* **About this exercise**: Would you give the records below again, exactly and completely?

* **Provided material**:

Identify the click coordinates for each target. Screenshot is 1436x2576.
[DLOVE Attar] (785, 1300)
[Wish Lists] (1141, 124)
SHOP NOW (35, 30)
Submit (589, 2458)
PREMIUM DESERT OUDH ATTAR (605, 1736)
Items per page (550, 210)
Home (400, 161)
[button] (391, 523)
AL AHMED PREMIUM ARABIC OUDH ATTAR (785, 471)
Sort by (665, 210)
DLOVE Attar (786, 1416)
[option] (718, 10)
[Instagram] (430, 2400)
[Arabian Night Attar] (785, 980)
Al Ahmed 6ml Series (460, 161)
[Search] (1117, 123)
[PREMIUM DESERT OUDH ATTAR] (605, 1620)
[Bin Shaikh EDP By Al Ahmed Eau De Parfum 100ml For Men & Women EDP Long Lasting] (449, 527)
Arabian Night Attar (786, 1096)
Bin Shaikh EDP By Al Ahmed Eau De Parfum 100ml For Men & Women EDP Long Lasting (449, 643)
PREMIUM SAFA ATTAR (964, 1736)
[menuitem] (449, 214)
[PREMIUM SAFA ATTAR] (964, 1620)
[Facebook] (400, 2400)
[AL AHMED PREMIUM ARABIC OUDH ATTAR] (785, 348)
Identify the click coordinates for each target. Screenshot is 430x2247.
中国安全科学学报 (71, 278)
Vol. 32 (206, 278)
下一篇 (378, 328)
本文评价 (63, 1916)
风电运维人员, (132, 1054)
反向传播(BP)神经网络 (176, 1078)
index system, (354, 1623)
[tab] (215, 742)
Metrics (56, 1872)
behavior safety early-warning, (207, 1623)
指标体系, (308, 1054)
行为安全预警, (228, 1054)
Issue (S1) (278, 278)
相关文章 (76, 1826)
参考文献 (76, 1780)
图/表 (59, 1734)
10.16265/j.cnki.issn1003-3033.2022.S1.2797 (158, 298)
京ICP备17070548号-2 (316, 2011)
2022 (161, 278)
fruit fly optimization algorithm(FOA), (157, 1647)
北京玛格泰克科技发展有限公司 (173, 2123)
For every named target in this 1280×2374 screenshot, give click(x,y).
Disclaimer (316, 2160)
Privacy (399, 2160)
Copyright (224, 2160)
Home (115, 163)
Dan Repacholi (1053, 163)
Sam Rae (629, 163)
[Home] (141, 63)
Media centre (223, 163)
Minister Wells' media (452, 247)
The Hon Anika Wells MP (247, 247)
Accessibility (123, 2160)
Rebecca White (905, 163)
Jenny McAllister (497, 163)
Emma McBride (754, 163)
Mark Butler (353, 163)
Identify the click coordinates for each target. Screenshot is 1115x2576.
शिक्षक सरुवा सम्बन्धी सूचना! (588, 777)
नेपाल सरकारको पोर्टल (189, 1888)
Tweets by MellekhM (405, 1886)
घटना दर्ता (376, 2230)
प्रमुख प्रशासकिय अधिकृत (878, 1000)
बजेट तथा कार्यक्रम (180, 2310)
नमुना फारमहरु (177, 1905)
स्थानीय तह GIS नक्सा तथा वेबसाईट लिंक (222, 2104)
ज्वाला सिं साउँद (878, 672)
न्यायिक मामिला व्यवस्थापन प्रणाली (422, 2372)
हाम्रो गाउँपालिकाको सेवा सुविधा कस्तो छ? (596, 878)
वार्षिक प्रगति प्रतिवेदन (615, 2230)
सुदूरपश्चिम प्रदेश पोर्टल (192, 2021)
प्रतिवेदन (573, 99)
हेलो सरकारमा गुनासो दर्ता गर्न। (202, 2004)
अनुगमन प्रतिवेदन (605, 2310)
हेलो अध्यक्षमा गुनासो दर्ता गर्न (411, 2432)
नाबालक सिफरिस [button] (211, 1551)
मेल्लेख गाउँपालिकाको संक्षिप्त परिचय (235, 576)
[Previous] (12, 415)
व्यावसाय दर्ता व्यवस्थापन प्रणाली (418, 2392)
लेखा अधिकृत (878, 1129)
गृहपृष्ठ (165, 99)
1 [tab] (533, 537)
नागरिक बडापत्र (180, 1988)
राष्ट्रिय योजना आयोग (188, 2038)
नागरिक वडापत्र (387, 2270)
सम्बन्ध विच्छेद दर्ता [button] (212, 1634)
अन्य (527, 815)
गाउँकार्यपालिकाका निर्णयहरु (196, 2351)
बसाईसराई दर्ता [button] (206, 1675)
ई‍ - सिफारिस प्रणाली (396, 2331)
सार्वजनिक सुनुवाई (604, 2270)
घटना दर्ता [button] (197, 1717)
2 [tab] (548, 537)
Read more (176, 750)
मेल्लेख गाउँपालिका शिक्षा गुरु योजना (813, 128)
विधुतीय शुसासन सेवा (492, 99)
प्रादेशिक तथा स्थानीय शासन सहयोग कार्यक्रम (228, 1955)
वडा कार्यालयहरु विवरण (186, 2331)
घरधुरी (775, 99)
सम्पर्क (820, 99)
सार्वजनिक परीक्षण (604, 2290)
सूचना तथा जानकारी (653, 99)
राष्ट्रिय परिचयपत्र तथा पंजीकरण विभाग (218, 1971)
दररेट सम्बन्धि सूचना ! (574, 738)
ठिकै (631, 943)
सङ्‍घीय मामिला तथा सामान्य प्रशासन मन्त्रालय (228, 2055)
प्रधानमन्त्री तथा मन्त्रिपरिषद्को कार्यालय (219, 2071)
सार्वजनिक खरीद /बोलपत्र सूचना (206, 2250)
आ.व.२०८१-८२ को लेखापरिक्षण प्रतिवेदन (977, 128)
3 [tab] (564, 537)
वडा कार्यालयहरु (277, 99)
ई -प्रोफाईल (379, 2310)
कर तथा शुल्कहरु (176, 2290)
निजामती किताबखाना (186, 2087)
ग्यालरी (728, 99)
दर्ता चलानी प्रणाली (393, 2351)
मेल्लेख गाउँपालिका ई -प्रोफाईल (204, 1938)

* **Task solution**:
Identify the click coordinates for each target. Screenshot is 1436x2576.
[DLOVE Attar] (785, 1300)
[Wish Lists] (1141, 124)
SHOP NOW (35, 30)
Submit (589, 2458)
PREMIUM DESERT OUDH ATTAR (605, 1736)
Items per page (550, 210)
Home (400, 161)
[button] (391, 523)
AL AHMED PREMIUM ARABIC OUDH ATTAR (785, 471)
Sort by (665, 210)
DLOVE Attar (786, 1416)
[option] (718, 10)
[Instagram] (430, 2400)
[Arabian Night Attar] (785, 980)
Al Ahmed 6ml Series (460, 161)
[Search] (1117, 123)
[PREMIUM DESERT OUDH ATTAR] (605, 1620)
[Bin Shaikh EDP By Al Ahmed Eau De Parfum 100ml For Men & Women EDP Long Lasting] (449, 527)
Arabian Night Attar (786, 1096)
Bin Shaikh EDP By Al Ahmed Eau De Parfum 100ml For Men & Women EDP Long Lasting (449, 643)
PREMIUM SAFA ATTAR (964, 1736)
[menuitem] (449, 214)
[PREMIUM SAFA ATTAR] (964, 1620)
[Facebook] (400, 2400)
[AL AHMED PREMIUM ARABIC OUDH ATTAR] (785, 348)
Identify the click coordinates for each target. Screenshot is 430x2247.
中国安全科学学报 (71, 278)
Vol. 32 (206, 278)
下一篇 (378, 328)
本文评价 (63, 1916)
风电运维人员, (132, 1054)
反向传播(BP)神经网络 (176, 1078)
index system, (354, 1623)
[tab] (215, 742)
Metrics (56, 1872)
behavior safety early-warning, (207, 1623)
指标体系, (308, 1054)
行为安全预警, (228, 1054)
Issue (S1) (278, 278)
相关文章 (76, 1826)
参考文献 (76, 1780)
图/表 (59, 1734)
10.16265/j.cnki.issn1003-3033.2022.S1.2797 (158, 298)
京ICP备17070548号-2 (316, 2011)
2022 (161, 278)
fruit fly optimization algorithm(FOA), (157, 1647)
北京玛格泰克科技发展有限公司 (173, 2123)
For every named target in this 1280×2374 screenshot, give click(x,y).
Disclaimer (316, 2160)
Privacy (399, 2160)
Copyright (224, 2160)
Home (115, 163)
Dan Repacholi (1053, 163)
Sam Rae (629, 163)
[Home] (141, 63)
Media centre (223, 163)
Minister Wells' media (452, 247)
The Hon Anika Wells MP (247, 247)
Accessibility (123, 2160)
Rebecca White (905, 163)
Jenny McAllister (497, 163)
Emma McBride (754, 163)
Mark Butler (353, 163)
Identify the click coordinates for each target. Screenshot is 1115x2576.
शिक्षक सरुवा सम्बन्धी सूचना! (588, 777)
नेपाल सरकारको पोर्टल (189, 1888)
Tweets by MellekhM (405, 1886)
घटना दर्ता (376, 2230)
प्रमुख प्रशासकिय अधिकृत (878, 1000)
बजेट तथा कार्यक्रम (180, 2310)
नमुना फारमहरु (177, 1905)
स्थानीय तह GIS नक्सा तथा वेबसाईट लिंक (222, 2104)
ज्वाला सिं साउँद (878, 672)
न्यायिक मामिला व्यवस्थापन प्रणाली (422, 2372)
हाम्रो गाउँपालिकाको सेवा सुविधा कस्तो छ? (596, 878)
वार्षिक प्रगति प्रतिवेदन (615, 2230)
सुदूरपश्चिम प्रदेश पोर्टल (192, 2021)
प्रतिवेदन (573, 99)
हेलो सरकारमा गुनासो दर्ता गर्न। (202, 2004)
अनुगमन प्रतिवेदन (605, 2310)
हेलो अध्यक्षमा गुनासो दर्ता गर्न (411, 2432)
नाबालक सिफरिस [button] (211, 1551)
मेल्लेख गाउँपालिकाको संक्षिप्त परिचय (235, 576)
[Previous] (12, 415)
व्यावसाय दर्ता व्यवस्थापन प्रणाली (418, 2392)
लेखा अधिकृत (878, 1129)
गृहपृष्ठ (165, 99)
1 [tab] (533, 537)
नागरिक बडापत्र (180, 1988)
राष्ट्रिय योजना आयोग (188, 2038)
नागरिक वडापत्र (387, 2270)
सम्बन्ध विच्छेद दर्ता [button] (212, 1634)
अन्य (527, 815)
गाउँकार्यपालिकाका निर्णयहरु (196, 2351)
बसाईसराई दर्ता [button] (206, 1675)
ई‍ - सिफारिस प्रणाली (396, 2331)
सार्वजनिक सुनुवाई (604, 2270)
घटना दर्ता [button] (197, 1717)
2 [tab] (548, 537)
Read more (176, 750)
मेल्लेख गाउँपालिका शिक्षा गुरु योजना (813, 128)
विधुतीय शुसासन सेवा (492, 99)
प्रादेशिक तथा स्थानीय शासन सहयोग कार्यक्रम (228, 1955)
वडा कार्यालयहरु विवरण (186, 2331)
घरधुरी (775, 99)
सम्पर्क (820, 99)
सार्वजनिक परीक्षण (604, 2290)
सूचना तथा जानकारी (653, 99)
राष्ट्रिय परिचयपत्र तथा पंजीकरण विभाग (218, 1971)
दररेट सम्बन्धि सूचना ! (574, 738)
ठिकै (631, 943)
सङ्‍घीय मामिला तथा सामान्य प्रशासन मन्त्रालय (228, 2055)
प्रधानमन्त्री तथा मन्त्रिपरिषद्को कार्यालय (219, 2071)
सार्वजनिक खरीद /बोलपत्र सूचना (206, 2250)
आ.व.२०८१-८२ को लेखापरिक्षण प्रतिवेदन (977, 128)
3 [tab] (564, 537)
वडा कार्यालयहरु (277, 99)
ई -प्रोफाईल (379, 2310)
कर तथा शुल्कहरु (176, 2290)
निजामती किताबखाना (186, 2087)
ग्यालरी (728, 99)
दर्ता चलानी प्रणाली (393, 2351)
मेल्लेख गाउँपालिका ई -प्रोफाईल (204, 1938)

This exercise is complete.